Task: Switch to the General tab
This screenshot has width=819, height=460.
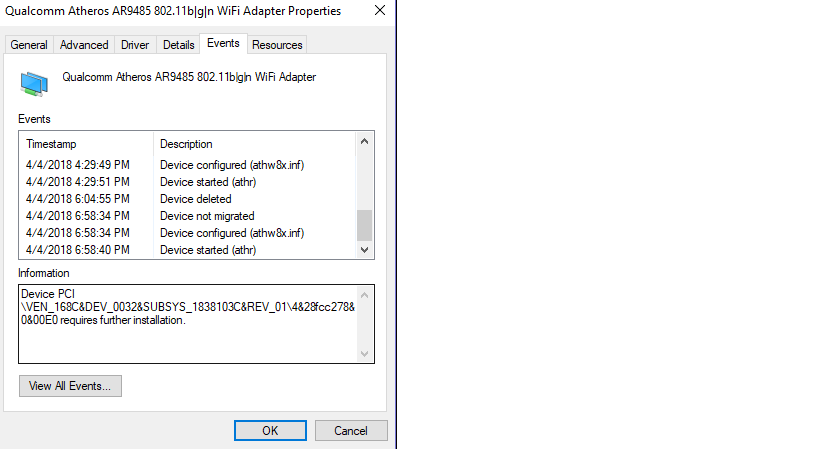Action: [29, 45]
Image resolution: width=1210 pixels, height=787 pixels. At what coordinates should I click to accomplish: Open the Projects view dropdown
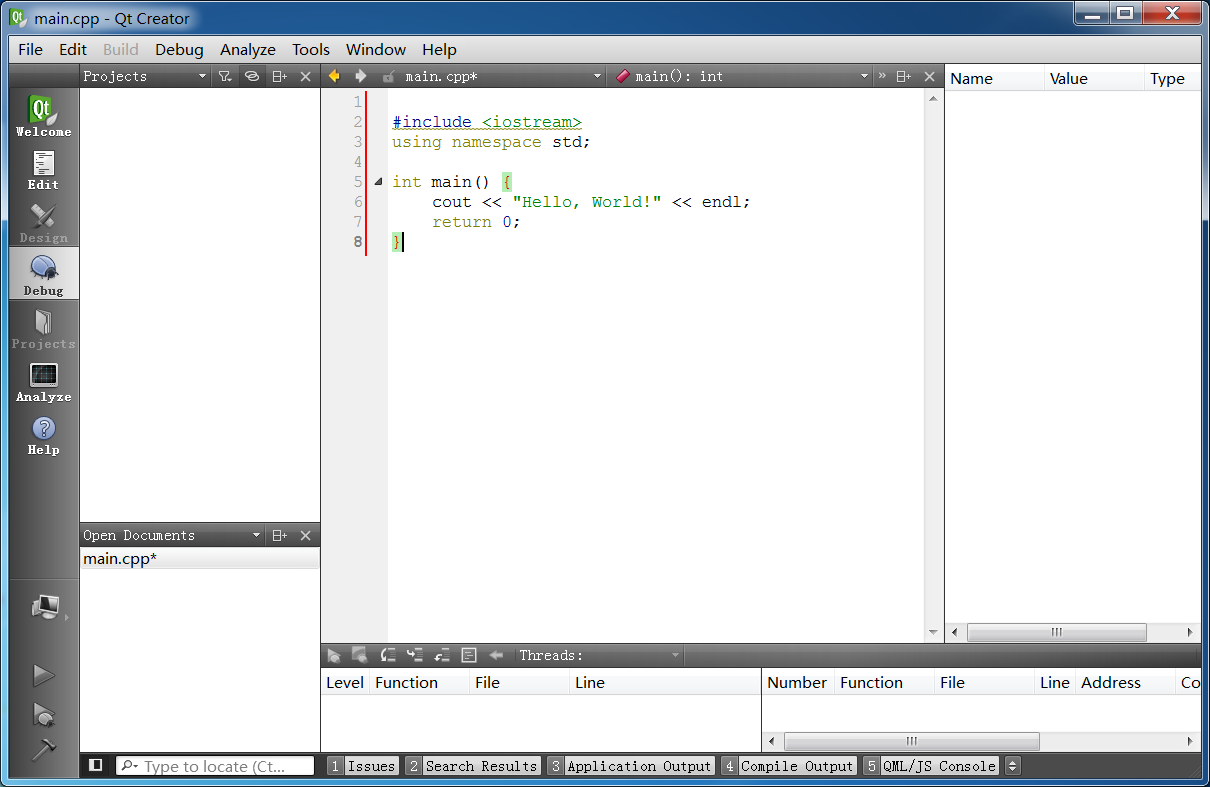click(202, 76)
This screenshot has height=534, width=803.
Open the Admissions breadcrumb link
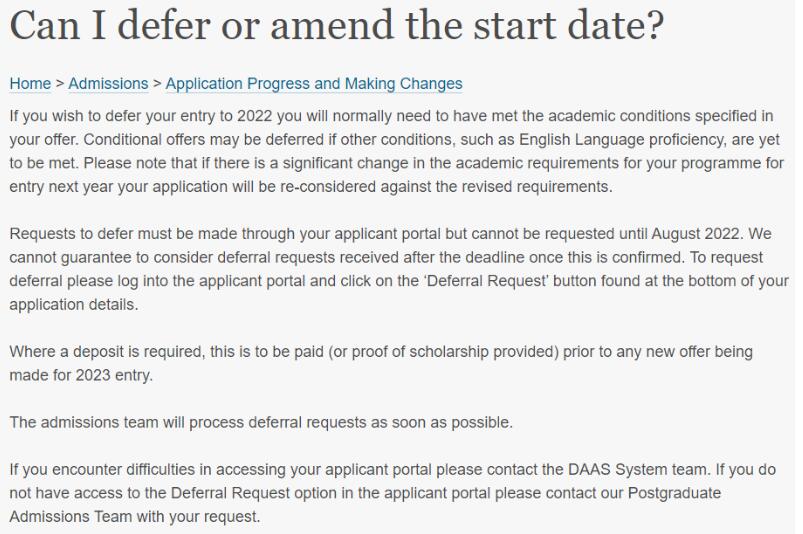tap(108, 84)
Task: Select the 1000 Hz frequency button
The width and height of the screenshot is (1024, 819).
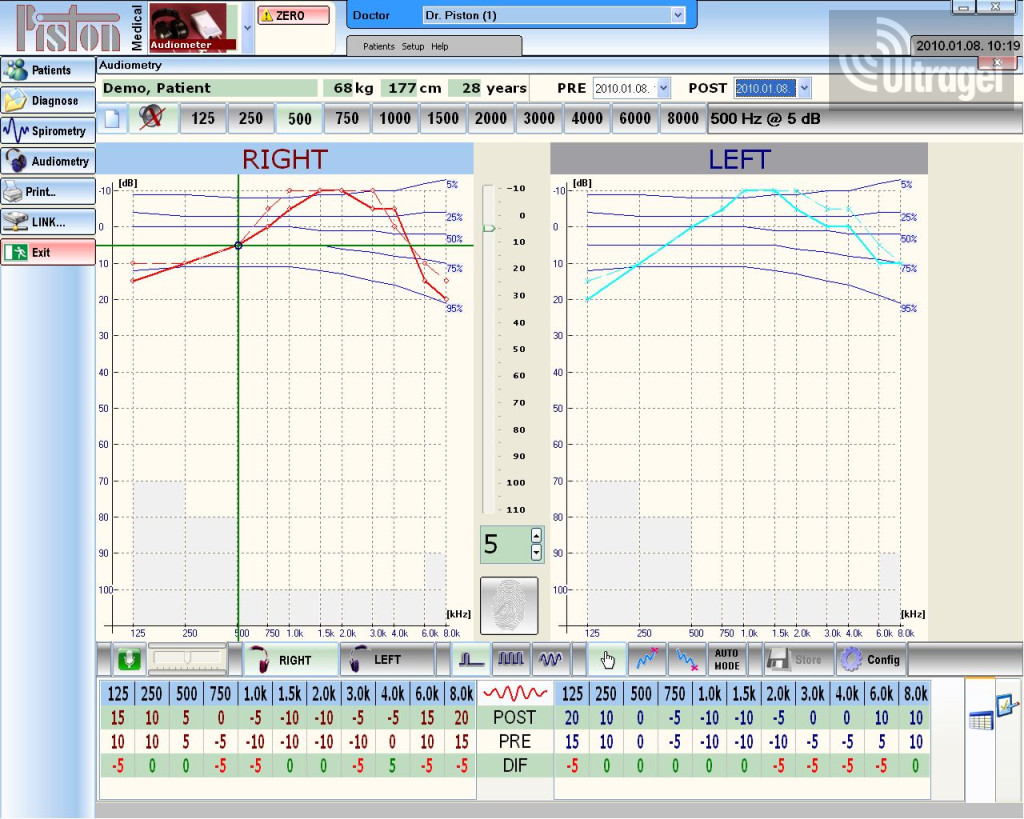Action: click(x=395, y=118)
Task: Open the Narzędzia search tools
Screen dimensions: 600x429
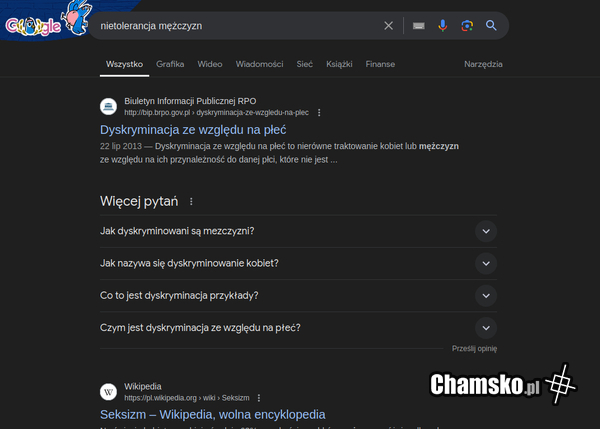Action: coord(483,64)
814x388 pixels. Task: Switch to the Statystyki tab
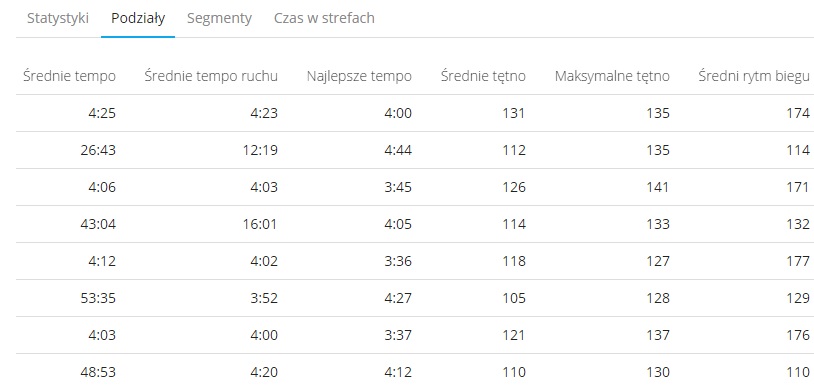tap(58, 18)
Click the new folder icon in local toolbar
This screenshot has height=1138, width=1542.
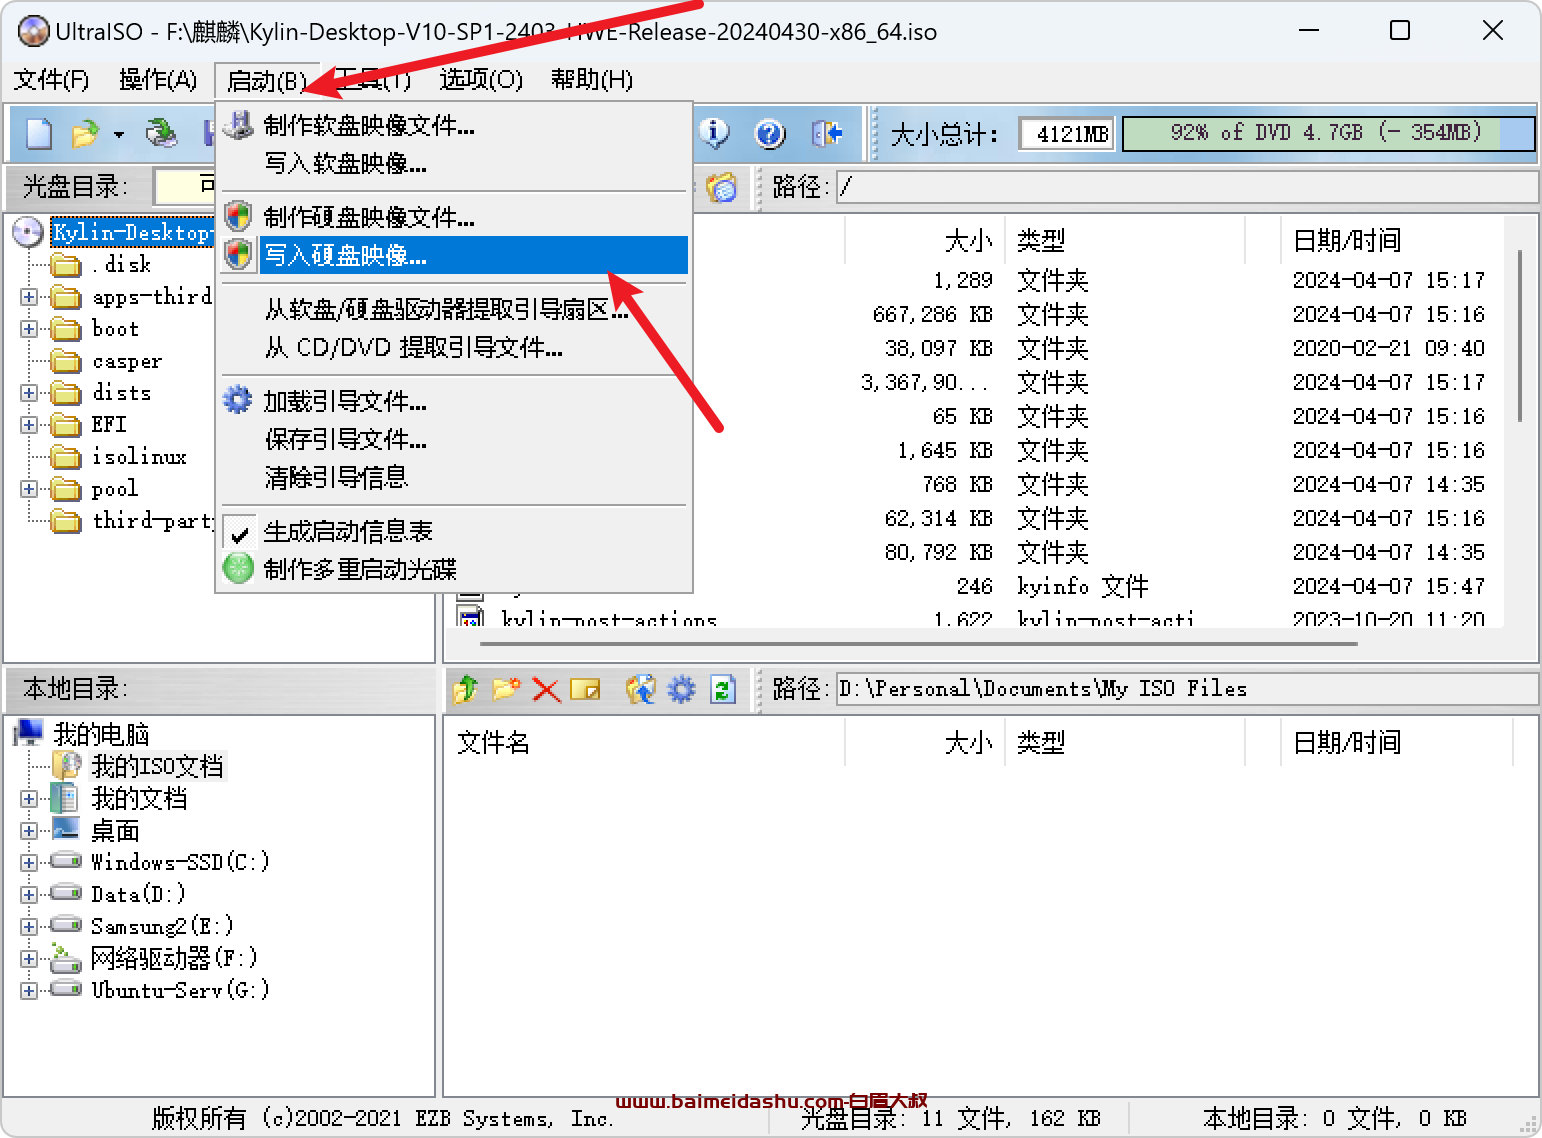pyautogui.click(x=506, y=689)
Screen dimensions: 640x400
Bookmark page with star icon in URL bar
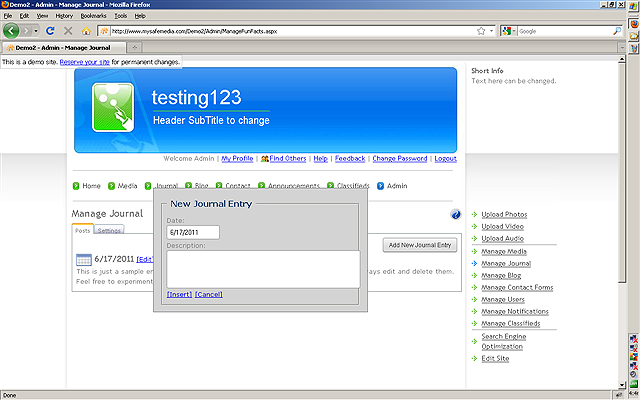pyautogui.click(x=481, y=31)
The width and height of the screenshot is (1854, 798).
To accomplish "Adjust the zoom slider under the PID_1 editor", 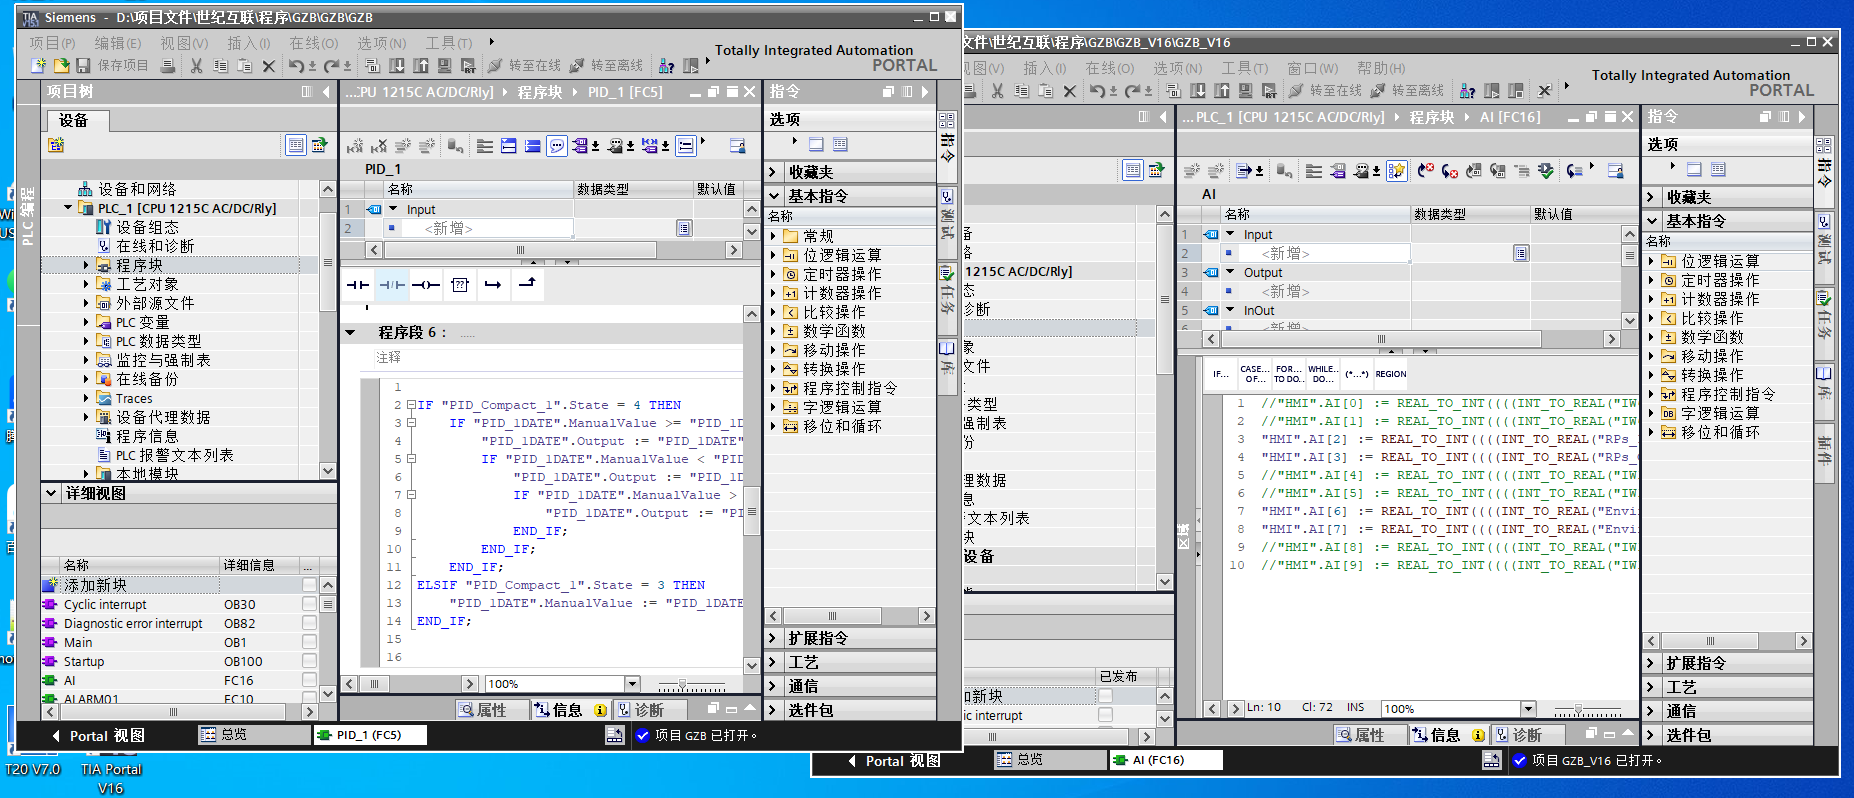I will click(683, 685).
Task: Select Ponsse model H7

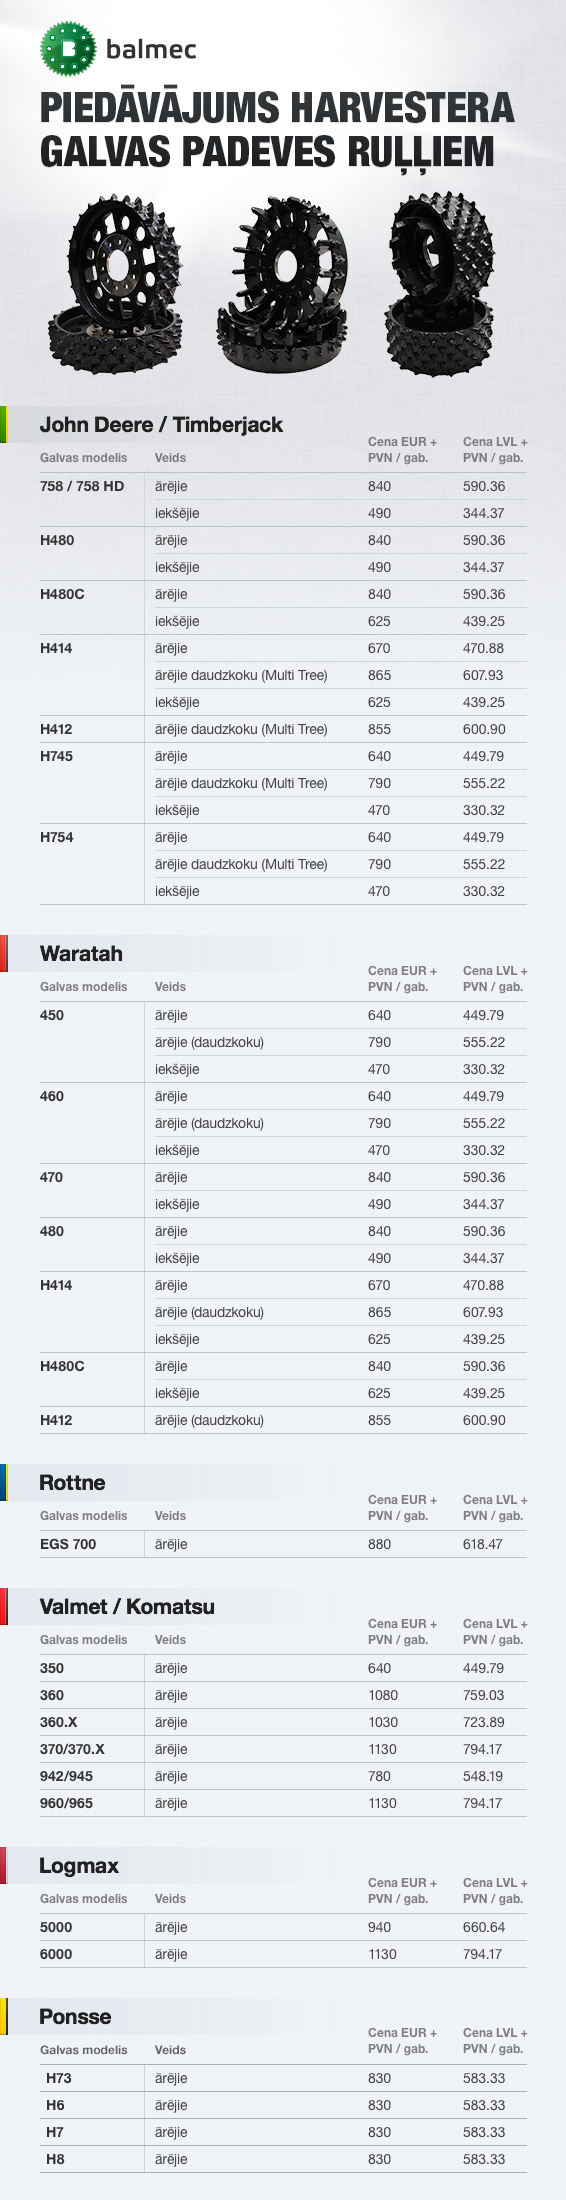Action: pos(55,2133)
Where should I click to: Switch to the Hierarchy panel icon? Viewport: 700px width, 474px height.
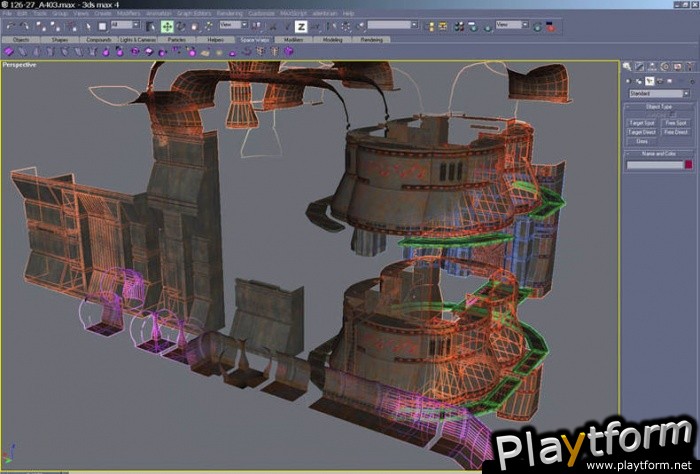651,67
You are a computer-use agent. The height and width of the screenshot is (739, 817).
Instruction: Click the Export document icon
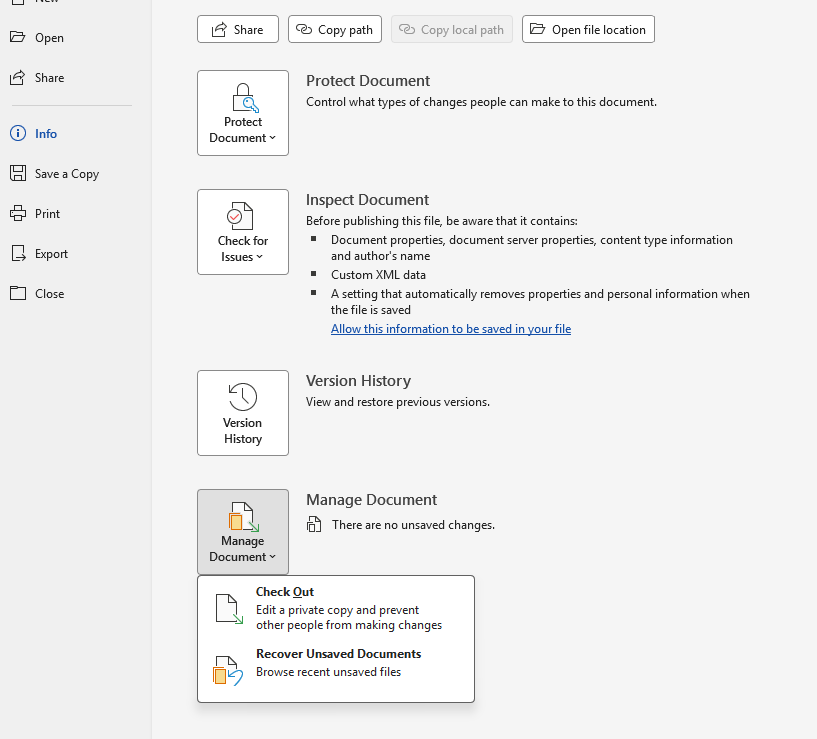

════

Stop after the line containing "Task: Open the Narzędzia search tools": copy the records exactly from the first line up to there, leaving pictures out.

TASK ANSWER |
Task: Switch to the General tab
This screenshot has width=819, height=460.
Action: [29, 45]
Image resolution: width=1210 pixels, height=787 pixels. At what coordinates should I click to accomplish: Open the Projects view dropdown
click(202, 76)
This screenshot has height=534, width=803.
Open the Admissions breadcrumb link
tap(108, 84)
Task: Select the 1000 Hz frequency button
The width and height of the screenshot is (1024, 819).
Action: click(x=395, y=118)
Task: Open the Narzędzia search tools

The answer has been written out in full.